DESCRIPTION OF THE TASK:
Render every line of the data below as a Markdown table with two columns, Row and Entry, numbering the rows and omitting blank lines.
# DATA ENTRIES start
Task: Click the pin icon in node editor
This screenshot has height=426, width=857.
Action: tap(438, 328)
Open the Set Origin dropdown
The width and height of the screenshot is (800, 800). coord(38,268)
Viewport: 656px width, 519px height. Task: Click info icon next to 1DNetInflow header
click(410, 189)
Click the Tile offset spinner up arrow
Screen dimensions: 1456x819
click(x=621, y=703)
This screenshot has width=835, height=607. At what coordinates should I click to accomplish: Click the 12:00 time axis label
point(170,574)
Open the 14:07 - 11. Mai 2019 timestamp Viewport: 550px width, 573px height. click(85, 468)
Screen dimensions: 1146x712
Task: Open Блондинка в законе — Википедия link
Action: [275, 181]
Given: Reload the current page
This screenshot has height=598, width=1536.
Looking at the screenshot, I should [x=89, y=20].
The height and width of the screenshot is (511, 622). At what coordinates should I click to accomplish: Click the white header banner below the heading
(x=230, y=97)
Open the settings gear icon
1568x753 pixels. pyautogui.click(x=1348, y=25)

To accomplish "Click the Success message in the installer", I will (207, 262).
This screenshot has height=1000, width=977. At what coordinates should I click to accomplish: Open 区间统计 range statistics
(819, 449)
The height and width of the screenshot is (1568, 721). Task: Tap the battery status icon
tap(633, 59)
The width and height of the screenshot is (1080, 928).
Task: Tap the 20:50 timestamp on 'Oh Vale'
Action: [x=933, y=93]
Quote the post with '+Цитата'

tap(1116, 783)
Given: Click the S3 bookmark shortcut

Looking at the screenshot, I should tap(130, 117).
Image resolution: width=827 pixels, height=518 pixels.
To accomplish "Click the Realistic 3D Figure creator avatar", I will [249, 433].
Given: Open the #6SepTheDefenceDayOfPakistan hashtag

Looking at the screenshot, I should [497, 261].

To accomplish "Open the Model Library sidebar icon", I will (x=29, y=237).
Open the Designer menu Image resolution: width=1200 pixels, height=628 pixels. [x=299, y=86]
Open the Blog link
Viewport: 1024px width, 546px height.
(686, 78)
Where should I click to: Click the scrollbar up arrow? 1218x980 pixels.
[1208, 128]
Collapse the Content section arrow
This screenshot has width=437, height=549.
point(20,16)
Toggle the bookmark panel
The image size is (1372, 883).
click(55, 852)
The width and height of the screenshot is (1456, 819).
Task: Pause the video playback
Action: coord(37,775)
# DATA ENTRIES end
FULL RESPONSE:
| Row | Entry |
|---|---|
| 1 | Task: Click the pin icon in node editor |
| 2 | This screenshot has height=426, width=857. |
| 3 | Action: tap(438, 328) |
| 4 | Open the Set Origin dropdown |
| 5 | The width and height of the screenshot is (800, 800). coord(38,268) |
| 6 | Viewport: 656px width, 519px height. Task: Click info icon next to 1DNetInflow header |
| 7 | click(410, 189) |
| 8 | Click the Tile offset spinner up arrow |
| 9 | Screen dimensions: 1456x819 |
| 10 | click(x=621, y=703) |
| 11 | This screenshot has width=835, height=607. At what coordinates should I click to accomplish: Click the 12:00 time axis label |
| 12 | point(170,574) |
| 13 | Open the 14:07 - 11. Mai 2019 timestamp Viewport: 550px width, 573px height. click(85, 468) |
| 14 | Screen dimensions: 1146x712 |
| 15 | Task: Open Блондинка в законе — Википедия link |
| 16 | Action: [275, 181] |
| 17 | Given: Reload the current page |
| 18 | This screenshot has height=598, width=1536. |
| 19 | Looking at the screenshot, I should [x=89, y=20]. |
| 20 | The height and width of the screenshot is (511, 622). At what coordinates should I click to accomplish: Click the white header banner below the heading |
| 21 | (x=230, y=97) |
| 22 | Open the settings gear icon |
| 23 | 1568x753 pixels. pyautogui.click(x=1348, y=25) |
| 24 | To accomplish "Click the Success message in the installer", I will (207, 262). |
| 25 | This screenshot has height=1000, width=977. At what coordinates should I click to accomplish: Open 区间统计 range statistics |
| 26 | (819, 449) |
| 27 | The height and width of the screenshot is (1568, 721). Task: Tap the battery status icon |
| 28 | tap(633, 59) |
| 29 | The width and height of the screenshot is (1080, 928). |
| 30 | Task: Tap the 20:50 timestamp on 'Oh Vale' |
| 31 | Action: [x=933, y=93] |
| 32 | Quote the post with '+Цитата' |
| 33 | tap(1116, 783) |
| 34 | Given: Click the S3 bookmark shortcut |
| 35 | Looking at the screenshot, I should tap(130, 117). |
| 36 | Image resolution: width=827 pixels, height=518 pixels. |
| 37 | To accomplish "Click the Realistic 3D Figure creator avatar", I will [249, 433]. |
| 38 | Given: Open the #6SepTheDefenceDayOfPakistan hashtag |
| 39 | Looking at the screenshot, I should [497, 261]. |
| 40 | To accomplish "Open the Model Library sidebar icon", I will (x=29, y=237). |
| 41 | Open the Designer menu Image resolution: width=1200 pixels, height=628 pixels. [x=299, y=86] |
| 42 | Open the Blog link |
| 43 | Viewport: 1024px width, 546px height. |
| 44 | (686, 78) |
| 45 | Where should I click to: Click the scrollbar up arrow? 1218x980 pixels. |
| 46 | [1208, 128] |
| 47 | Collapse the Content section arrow |
| 48 | This screenshot has width=437, height=549. |
| 49 | point(20,16) |
| 50 | Toggle the bookmark panel |
| 51 | The image size is (1372, 883). |
| 52 | click(55, 852) |
| 53 | The width and height of the screenshot is (1456, 819). |
| 54 | Task: Pause the video playback |
| 55 | Action: coord(37,775) |